Submitted by Naomi, WWU student intern
Amid the ongoing stress and threat of COVID-19 that has hindered our communities for over a year now, the rise in xenophobic, racist, and hate crimes against Asian Americans and Pacific Islander (AAPI) has increased as well. The racism and hate mirror the aftermath that followed 9/11, aimed at Muslims and South Asians. The current socio-political climate during the pandemic has magnified the “yellow peril” discourse against Asian Americans— a racist ideology that has its origins in 1882 with the passing of the Chinese Exclusion Act.
The contributors to this post acknowledge that these acts are not the same racism that Black Americans have been enduring for centuries. Anti-Asian racism can only exist in a system that perpetuates anti-Blackness. Racism is an oppressive ideology that is supported and maintained by social structures and culture, elevating the status of certain groups by disadvantaging others. In the present situation, Asians are seen as the “cause” of Covid-19 and violent attacks have occurred:
- On Jan. 31, 2021, in Oakland Chinatown, a 91-year-old man was assaulted and shoved to the ground outside the Asian Resource Center.

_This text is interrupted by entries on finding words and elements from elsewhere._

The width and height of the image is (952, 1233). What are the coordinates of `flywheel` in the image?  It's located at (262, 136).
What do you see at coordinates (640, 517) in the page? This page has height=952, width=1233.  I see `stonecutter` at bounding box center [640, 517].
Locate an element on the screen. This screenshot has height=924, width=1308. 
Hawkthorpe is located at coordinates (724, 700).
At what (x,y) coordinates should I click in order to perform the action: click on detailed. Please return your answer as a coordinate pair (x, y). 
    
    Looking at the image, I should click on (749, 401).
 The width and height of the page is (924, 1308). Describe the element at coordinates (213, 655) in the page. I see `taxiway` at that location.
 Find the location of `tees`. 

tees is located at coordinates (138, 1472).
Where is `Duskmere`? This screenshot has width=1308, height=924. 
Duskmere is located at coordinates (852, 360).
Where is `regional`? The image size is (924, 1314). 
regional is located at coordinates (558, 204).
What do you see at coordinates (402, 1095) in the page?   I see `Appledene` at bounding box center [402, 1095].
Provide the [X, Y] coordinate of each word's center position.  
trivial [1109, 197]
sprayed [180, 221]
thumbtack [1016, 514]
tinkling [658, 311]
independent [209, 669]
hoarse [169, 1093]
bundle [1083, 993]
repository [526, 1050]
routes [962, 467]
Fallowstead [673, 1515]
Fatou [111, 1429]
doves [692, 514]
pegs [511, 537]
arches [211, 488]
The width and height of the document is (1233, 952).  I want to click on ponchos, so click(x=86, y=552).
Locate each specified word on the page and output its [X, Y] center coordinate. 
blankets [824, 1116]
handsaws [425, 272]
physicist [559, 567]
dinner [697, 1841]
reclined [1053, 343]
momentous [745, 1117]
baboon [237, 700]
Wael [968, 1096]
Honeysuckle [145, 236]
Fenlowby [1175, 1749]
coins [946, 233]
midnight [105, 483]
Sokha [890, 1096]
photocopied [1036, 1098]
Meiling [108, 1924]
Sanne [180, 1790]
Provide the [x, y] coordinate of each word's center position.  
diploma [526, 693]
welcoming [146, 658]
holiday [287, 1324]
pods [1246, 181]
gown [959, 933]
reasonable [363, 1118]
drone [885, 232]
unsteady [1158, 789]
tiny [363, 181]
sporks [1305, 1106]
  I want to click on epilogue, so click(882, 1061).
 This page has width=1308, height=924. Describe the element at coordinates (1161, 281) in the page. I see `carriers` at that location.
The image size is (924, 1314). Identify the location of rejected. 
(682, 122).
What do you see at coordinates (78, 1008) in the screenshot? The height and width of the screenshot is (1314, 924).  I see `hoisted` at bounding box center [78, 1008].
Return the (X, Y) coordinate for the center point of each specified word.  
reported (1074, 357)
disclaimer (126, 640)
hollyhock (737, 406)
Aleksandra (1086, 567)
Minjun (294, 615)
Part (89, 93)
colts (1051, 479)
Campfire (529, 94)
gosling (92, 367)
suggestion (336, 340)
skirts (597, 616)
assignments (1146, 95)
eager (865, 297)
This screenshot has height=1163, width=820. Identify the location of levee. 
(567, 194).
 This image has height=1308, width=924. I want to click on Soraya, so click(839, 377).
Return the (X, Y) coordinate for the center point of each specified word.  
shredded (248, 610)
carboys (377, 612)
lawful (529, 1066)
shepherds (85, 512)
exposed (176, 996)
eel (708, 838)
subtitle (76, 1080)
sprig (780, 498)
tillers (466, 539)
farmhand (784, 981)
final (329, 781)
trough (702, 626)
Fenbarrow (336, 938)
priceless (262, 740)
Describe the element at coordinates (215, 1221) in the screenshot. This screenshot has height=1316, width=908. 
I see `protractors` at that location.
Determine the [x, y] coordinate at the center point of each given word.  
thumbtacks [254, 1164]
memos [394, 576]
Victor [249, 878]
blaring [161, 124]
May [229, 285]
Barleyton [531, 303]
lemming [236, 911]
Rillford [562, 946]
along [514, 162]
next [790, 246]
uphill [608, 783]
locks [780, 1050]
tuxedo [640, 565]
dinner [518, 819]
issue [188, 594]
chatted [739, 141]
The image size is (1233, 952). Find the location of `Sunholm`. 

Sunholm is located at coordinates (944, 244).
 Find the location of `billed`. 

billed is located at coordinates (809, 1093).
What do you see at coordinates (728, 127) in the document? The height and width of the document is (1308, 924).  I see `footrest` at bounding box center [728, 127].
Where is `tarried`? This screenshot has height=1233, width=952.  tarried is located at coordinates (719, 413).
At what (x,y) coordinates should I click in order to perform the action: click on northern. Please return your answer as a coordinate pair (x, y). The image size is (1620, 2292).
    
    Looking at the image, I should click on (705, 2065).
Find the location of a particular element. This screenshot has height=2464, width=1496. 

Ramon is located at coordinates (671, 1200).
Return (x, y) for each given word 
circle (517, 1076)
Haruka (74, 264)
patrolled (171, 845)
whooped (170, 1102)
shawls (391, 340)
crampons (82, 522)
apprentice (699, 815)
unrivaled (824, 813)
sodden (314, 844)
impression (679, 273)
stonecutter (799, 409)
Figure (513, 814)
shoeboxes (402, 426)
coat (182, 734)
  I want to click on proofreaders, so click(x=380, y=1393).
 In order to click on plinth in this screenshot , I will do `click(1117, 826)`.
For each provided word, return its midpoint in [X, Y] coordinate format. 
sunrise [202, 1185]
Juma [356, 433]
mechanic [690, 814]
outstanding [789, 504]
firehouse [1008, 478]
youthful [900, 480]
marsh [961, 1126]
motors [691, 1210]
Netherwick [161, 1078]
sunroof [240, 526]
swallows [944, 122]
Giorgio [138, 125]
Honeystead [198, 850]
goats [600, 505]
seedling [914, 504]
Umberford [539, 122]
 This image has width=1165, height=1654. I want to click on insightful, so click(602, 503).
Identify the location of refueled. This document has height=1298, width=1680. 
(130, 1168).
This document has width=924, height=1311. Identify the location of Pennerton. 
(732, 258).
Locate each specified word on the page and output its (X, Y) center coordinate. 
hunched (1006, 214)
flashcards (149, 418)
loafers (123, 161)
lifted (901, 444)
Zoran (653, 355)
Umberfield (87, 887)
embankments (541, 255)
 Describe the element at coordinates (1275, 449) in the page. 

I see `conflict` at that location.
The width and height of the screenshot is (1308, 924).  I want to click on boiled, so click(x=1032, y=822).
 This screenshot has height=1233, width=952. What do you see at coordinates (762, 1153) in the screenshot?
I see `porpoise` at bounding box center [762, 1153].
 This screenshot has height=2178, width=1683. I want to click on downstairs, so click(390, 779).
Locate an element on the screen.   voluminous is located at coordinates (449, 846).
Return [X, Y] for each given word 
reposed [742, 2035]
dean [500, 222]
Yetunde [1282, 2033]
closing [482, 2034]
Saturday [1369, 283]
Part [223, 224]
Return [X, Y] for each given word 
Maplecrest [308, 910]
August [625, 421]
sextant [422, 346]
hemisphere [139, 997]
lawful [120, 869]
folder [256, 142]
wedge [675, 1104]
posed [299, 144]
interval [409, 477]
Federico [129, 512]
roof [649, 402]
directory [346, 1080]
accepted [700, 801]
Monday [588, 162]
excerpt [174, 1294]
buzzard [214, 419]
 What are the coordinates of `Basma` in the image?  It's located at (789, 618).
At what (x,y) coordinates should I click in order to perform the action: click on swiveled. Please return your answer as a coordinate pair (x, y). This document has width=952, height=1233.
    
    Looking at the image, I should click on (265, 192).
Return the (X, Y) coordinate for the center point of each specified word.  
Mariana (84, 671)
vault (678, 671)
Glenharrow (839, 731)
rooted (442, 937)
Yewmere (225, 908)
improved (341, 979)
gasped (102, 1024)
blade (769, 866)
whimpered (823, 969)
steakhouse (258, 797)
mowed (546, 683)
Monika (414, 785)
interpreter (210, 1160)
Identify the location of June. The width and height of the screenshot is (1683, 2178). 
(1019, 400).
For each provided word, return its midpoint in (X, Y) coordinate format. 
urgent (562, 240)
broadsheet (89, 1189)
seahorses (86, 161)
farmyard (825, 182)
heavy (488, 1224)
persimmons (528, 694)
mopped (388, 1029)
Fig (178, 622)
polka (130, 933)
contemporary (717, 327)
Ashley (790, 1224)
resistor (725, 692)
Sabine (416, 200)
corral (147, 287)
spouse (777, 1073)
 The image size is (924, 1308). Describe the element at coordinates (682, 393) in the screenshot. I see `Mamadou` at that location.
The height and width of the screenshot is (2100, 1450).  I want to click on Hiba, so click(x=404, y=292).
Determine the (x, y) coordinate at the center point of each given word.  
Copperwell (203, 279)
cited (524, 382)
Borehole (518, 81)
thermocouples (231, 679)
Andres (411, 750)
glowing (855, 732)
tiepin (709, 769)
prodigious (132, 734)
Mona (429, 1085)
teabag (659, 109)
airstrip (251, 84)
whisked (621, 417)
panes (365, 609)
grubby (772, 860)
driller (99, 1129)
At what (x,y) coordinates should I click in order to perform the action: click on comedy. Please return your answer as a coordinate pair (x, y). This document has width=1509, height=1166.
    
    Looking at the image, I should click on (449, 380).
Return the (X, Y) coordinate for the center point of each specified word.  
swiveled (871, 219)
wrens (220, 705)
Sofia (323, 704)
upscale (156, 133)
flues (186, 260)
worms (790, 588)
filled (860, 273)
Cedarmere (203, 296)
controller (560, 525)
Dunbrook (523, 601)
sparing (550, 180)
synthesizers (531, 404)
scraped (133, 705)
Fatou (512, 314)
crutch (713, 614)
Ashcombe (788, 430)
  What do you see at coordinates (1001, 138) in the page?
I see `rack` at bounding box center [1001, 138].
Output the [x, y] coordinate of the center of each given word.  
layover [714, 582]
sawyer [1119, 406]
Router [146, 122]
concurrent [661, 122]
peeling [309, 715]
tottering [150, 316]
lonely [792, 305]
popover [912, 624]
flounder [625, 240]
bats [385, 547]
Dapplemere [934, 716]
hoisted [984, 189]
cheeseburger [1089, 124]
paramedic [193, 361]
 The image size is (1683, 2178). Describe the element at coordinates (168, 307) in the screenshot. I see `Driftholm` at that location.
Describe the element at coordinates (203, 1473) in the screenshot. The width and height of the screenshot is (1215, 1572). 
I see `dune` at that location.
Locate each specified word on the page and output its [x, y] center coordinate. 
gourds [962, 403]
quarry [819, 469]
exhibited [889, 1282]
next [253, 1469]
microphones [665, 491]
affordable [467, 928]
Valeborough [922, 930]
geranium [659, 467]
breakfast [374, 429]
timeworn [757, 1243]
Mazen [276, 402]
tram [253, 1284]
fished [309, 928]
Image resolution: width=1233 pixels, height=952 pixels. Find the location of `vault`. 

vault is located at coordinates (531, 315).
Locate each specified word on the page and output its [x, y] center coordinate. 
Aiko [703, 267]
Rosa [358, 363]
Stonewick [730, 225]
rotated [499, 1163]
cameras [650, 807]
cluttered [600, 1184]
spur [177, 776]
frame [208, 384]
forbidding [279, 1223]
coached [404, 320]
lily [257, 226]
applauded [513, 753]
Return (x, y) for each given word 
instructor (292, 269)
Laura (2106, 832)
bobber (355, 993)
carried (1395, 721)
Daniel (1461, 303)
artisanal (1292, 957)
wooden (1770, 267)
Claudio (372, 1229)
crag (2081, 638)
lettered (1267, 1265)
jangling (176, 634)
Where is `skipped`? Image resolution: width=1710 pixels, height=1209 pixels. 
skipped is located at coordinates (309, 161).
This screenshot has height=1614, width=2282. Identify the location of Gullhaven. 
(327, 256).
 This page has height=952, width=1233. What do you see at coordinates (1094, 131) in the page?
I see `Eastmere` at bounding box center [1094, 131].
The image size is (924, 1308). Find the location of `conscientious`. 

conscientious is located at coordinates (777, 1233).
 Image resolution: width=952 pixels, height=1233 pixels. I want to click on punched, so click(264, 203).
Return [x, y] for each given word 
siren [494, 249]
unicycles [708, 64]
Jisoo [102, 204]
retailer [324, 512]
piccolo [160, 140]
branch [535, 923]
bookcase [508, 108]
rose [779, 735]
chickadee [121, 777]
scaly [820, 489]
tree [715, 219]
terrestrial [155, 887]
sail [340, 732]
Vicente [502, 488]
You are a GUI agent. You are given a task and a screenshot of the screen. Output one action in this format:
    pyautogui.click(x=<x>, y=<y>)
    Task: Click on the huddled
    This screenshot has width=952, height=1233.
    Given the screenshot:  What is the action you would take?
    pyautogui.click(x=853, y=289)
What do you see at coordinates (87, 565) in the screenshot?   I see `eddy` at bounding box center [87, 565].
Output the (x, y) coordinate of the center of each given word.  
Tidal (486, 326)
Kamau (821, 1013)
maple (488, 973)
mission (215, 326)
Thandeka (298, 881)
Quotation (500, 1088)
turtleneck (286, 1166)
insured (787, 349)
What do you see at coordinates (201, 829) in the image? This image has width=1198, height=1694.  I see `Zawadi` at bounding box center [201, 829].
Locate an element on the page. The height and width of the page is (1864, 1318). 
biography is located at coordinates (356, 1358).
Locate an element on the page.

- One day later, Feb. 1, in San Francisco, California, an 84-year-old Thai man was slammed into the ground and it was caught on chilling video right outside his home. Two days later he died from injuries.
- On Feb. 25, in Manhattan’s Chinatown, a 36-year-old Asian victim was stabbed in the back due to “how he looked at” the attacker.
- On March 16, in Atlanta, Georgia, eight individuals were killed during a shooting spree at three Asian-owned spas and six of the victims were of Asian descent. This marks the sixth mass killing in the US this year.
Many in our community don’t realize that anti-Asian sentiments are deeply rooted in Bellingham’s history:
- In 1884, the Whatcom Reveille newspaper launched a boycott against Chinese individuals, negatively impacting their homes and increasing physical threats. The movement led to expulsion. On November 6, a gathering was held in celebration of the “exit of Mongolian serfs and coolies” with a parade and speech by the mayor.
- South Asian lumber mills workers were portrayed as a “dusky peril” in newspapers in September 1907, launching a campaign which demanded “no South Asians be employed in Bellingham after Labor Day.” When these demands were not met, rioters broke into the mills. The workers, rather than the rioters, were jailed, their personal property destroyed, and over 250 workers were forced to leave Bellingham.
- In 1942, Bellingham Japanese residents were relocated when President Roosevelt authorized executive order 9066. Two graduating seniors at Bellingham High School never received their diplomas. According to The Journal of Whatcom County Historical Society, none of the Japanese residents returned to Whatcom County.
The organization Stop AAPI Hate was established in March 2020 as a platform for Asian American and Pacific Islander communities to report acts of hate and discrimination from across the country. Since then, over 3,795 reports have been filed.
As the violence increases across the U.S., so does the reach into younger age groups, as we can see from these examples from across the country.
- Human feces was found on the front door of an Asian-owned preschool.
- A middle schooler had orange juice thrown on her in a bathroom stall, as attackers yelled, “Coronavirus!”
- A summer camp in Seattle, WA introduced a game called “corona touch” which targeted Asian campers as the ones with the “virus.”
- During a second-grade class held on Zoom, one student told the class he does not like “China or Chinese people because they started this quarantine.”
- An anonymous post on a school website read, “Our entire year was ruined by the Chinese. Thank you, [expletive]. From the non Chinese.”
What can we do? As a community, we can raise awareness about systemic inequalities and their impacts on our families. Speak up when you witness discrimination and provide advocacy and support resources, along with district policies, as needed:
- Seattle-based Asian Counseling and Referral Service promotes social justice and the well-being and empowerment of Asian Americans and Pacific Islanders and other underserved communities – including immigrants, refugees, and American-born – by developing, providing and advocating for innovative, effective and efficient community-based multilingual and multicultural services.
- The Washington State Commission on Asian Pacific American Affairs serves to improve the lives of Asian Pacific Americans in Washington state by ensuring their access to participation in the fields of government, business, education, and other areas (Chapter 43.117 RCW).
- Bellingham Public Schools’ Harassment, Intimidation And Bullying procedure and reporting forms are available online.
- The Employee Assistance Program, which supports Bellingham Public Schools staff, is available 24/7 and includes counseling supports.
BPS staff and guests contribute to our EDI blog to educate and inform, inspire civil dialogue and connect with community resources. The blog is part of Bellingham Public School’s ongoing work on Equity, Diversity and Inclusion, a key strategy in The Bellingham Promise.